La cultura oltrepassa dunque il suo ambito e ha effetti sulle attività utilitarie, quindi anche sull'economia. Solo in tale prospettiva di autonomia della cultura, che deriviamo anche della nostra Costituzione, ha senso un'economia applicata alla cultura. La crisi attuale della cultura sta nella sua riduzione diffusa a stereotipi del tutto puerili. E' una cultura scontata, volgare e falsa, priva di responsabilità, dignità e stile, posta al di sotto della vita ordinaria, mentre dovrebbe stare al di sopra.

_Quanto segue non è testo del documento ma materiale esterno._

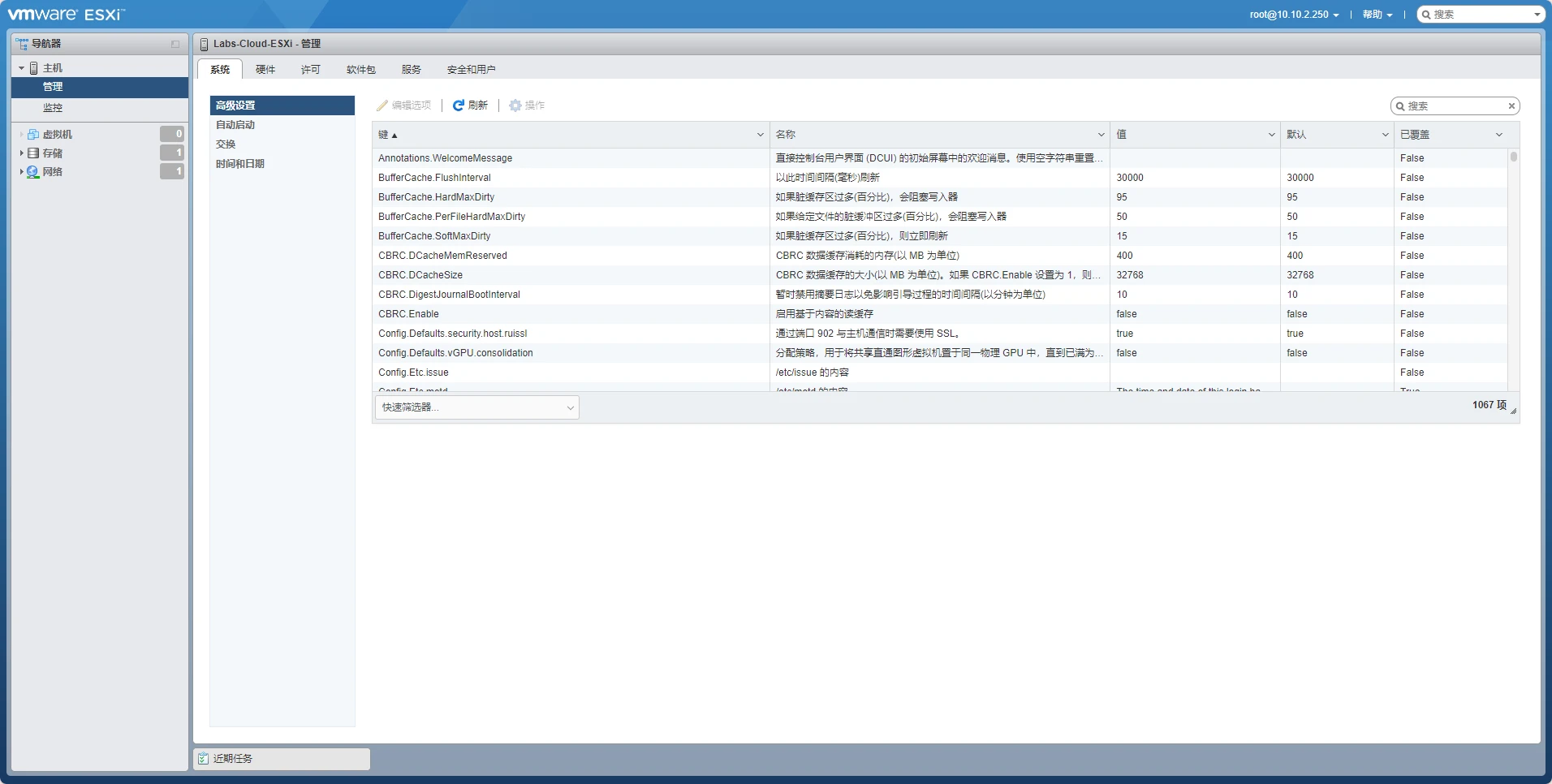Screen dimensions: 1552x784
Task: Switch to the Security and Users tab
Action: click(471, 70)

Ricostruire la cultura in Italia è un compito essenziale e urgentissimo, che riguarda la libertà civica, la libertà individuale, l'equità sociale, la vita materiale della Nazione.

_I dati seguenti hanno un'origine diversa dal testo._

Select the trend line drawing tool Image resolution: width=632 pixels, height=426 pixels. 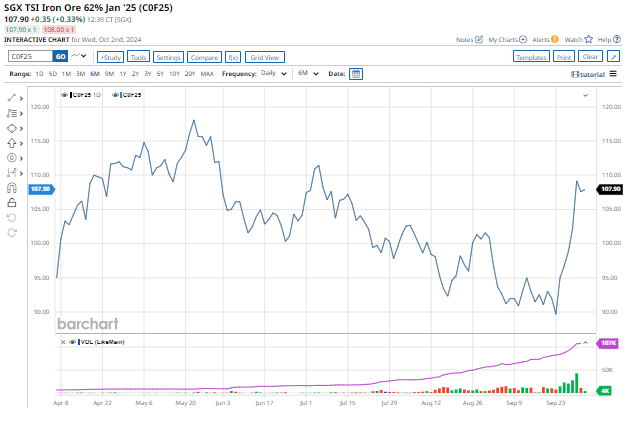12,98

Secondo la Costituzione, la Repubblica tutela il paesaggio e il patrimonio storico e artistico della Nazione, per cui lo Stato è direttamente e in primo luogo coinvolto nella protezione dei beni culturali. Ma la Repubblica sembra aver rinunciato ad attuare questo principio fondamentale della nostra Carta.

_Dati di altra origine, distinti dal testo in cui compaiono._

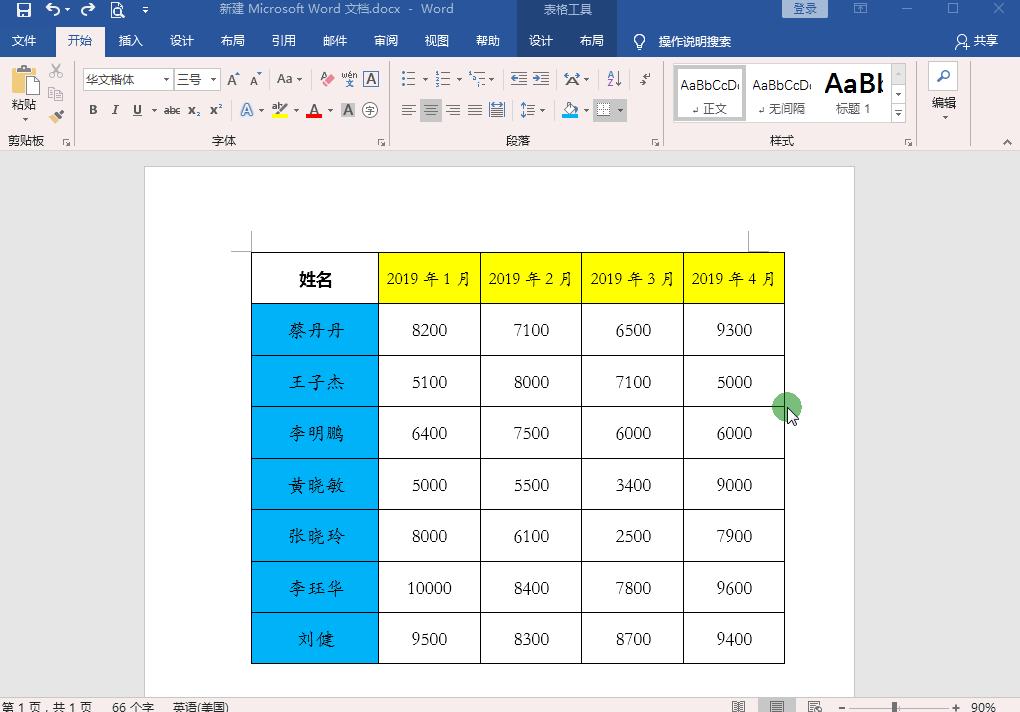Toggle bold formatting

93,110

Pochi dati, che tutti possono intendere. Dal Ministero per i beni culturali dipendono 120 archivi, 50 biblioteche, 17 direzioni regionali e 90 soprintendenze. Si tratta dunque di 277 centri di spesa. Per l'anno 2012, il Ministero dispone soltanto di 114 milioni di euro per gli investimenti. Se dividiamo questa cifra per i centri di spesa, si ottiene per ciascuno la cifra umiliante di 411 mila euro annui. Se poi togliamo a questa cifra i 29 milioni destinati a Ales(società in cui sono stati accorpati gli ex lavoratori socialmente utili) scendiamo a un totale di 85 milioni di euro. Il Ministero è oggi in grado di spendere 426 milioni l'anno, che è la media delle uscite di cassa negli ultimi tre anni. Mancano pertanto 312 milioni. 30 milioni circa potrebbero essere recuperati, se i fondi di Arcus potessero confluire nel bilancio del Ministero. Ma ora è sopravvenuto un taglio di quasi 9 milioni. In questa situazione, comprenderete perché mi sono permesso di proporre che la metà dei c.d. rimborsi elettorali siano destinati dal Governo alla cultura. Altrimenti si rinuncia al mantenimento del patrimonio culturale della Nazione. Questo deve essere ben chiaro.